The kui tio shared the virtues of the khao tom. As a rule, U-a T sets expectations low for noodles at roadside shops, anticipating them to be on the thick and flabby side rather than thin and chewy in the manner of the marvels served at Jay Fai at Pratuu Phee. The good quality and texture of Khrua Khun Mae's sen yai came as a pleasant surprise, another easy recommendation.
Perhaps best of all was the plaa luak jim _ lightly boiled pieces of boneless sea bass sprinkled with fried garlic and other seasonings, served with a chilli sauce that enlivened the fish without overwhelming it. Once again, this was a simple dish that depended largely for its success on the quality of the fish meat, whose delicacy was enhanced by the aromatic, slightly salty seasonings and the scent of the fresh coriander scattered over it.
The one real disappointment was the kui tio tom yam nam khon plaa kraphong. For some reason the texture of the sea bass was very different here, overly soft, almost gelid in consistency. The broth combined sweetness and slight tartness appealingly, but was ruined because the coconut cream traditionally added to make the nam khon version of tom yum dishes had again been replaced by dairy milk.
U-a T finds solace in the certainty that there is a special place in hell for whomever it was who originated this vile practice, which has spread like a plague to infect so many Bangkok restaurants. Of course it is much easier to open a carton or can of milk than to extract coconut cream and use it while it is still fresh, but consider the toll this substitution takes on the taste and fragrance of the dish upon which it is inflicted. Stay away.

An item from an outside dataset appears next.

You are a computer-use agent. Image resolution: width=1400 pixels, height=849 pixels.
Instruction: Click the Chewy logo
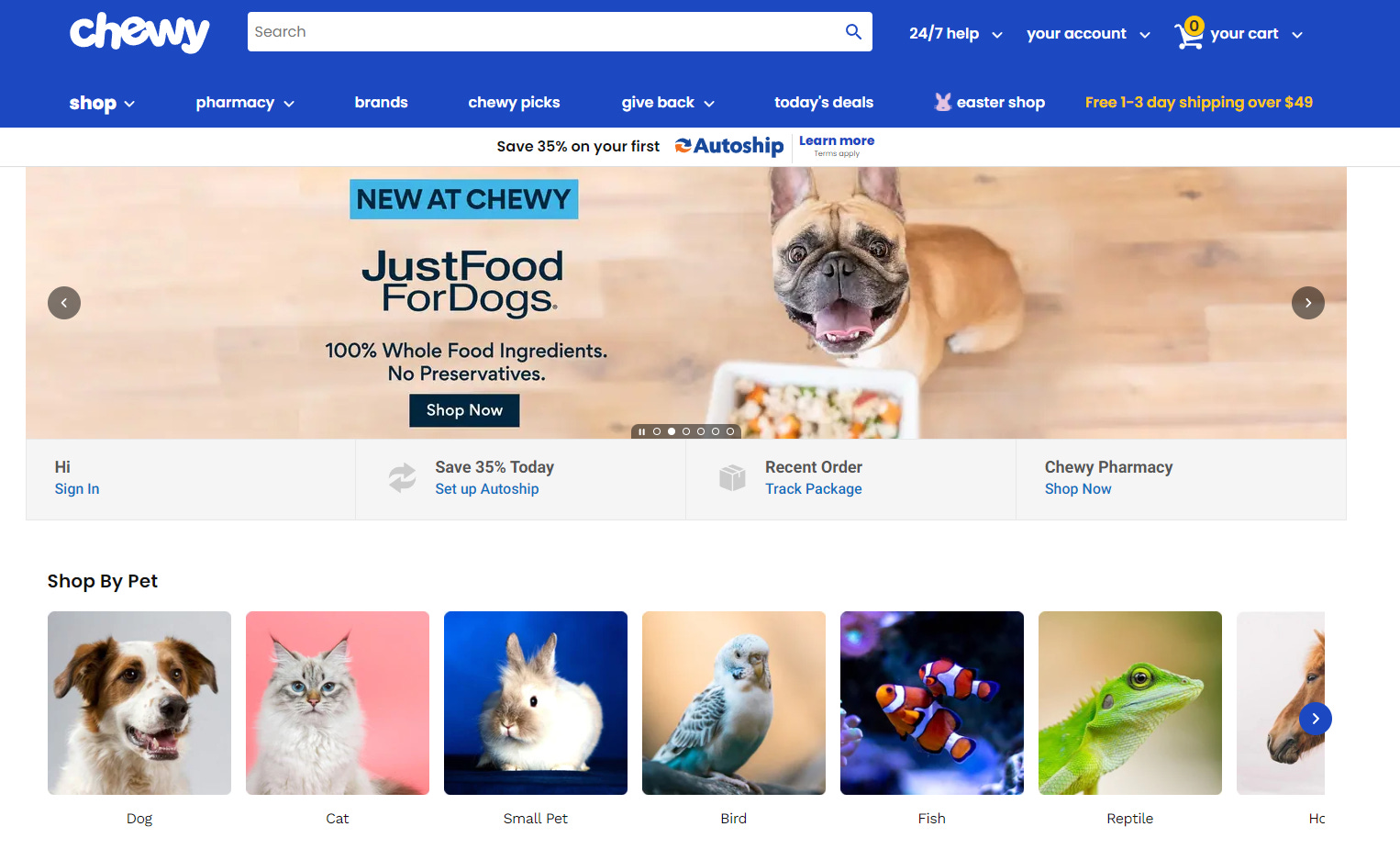pos(139,32)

Venturing away from the sea bass dishes, U-a T was impressed by the tenderness and flavour of the roast pork in a sauce that was sweet, but not excessively so, and brought to life with a nice zap of sourness.
Khrua Khun Mae has no ambition to be the kind of shrine to the art of khao tom plaa represented by Chiang Kii or, perhaps, the famous place at the Phlap Phla Chai intersection. There is no need to drive across town in drop-dead traffic to try it. But if you are anywhere near Lat Phrao 130 near mealtime you'd do well to stop in, especially if you stick to the sea bass dishes.
Khrua Khun Mae on Lat Phrao Soi 130.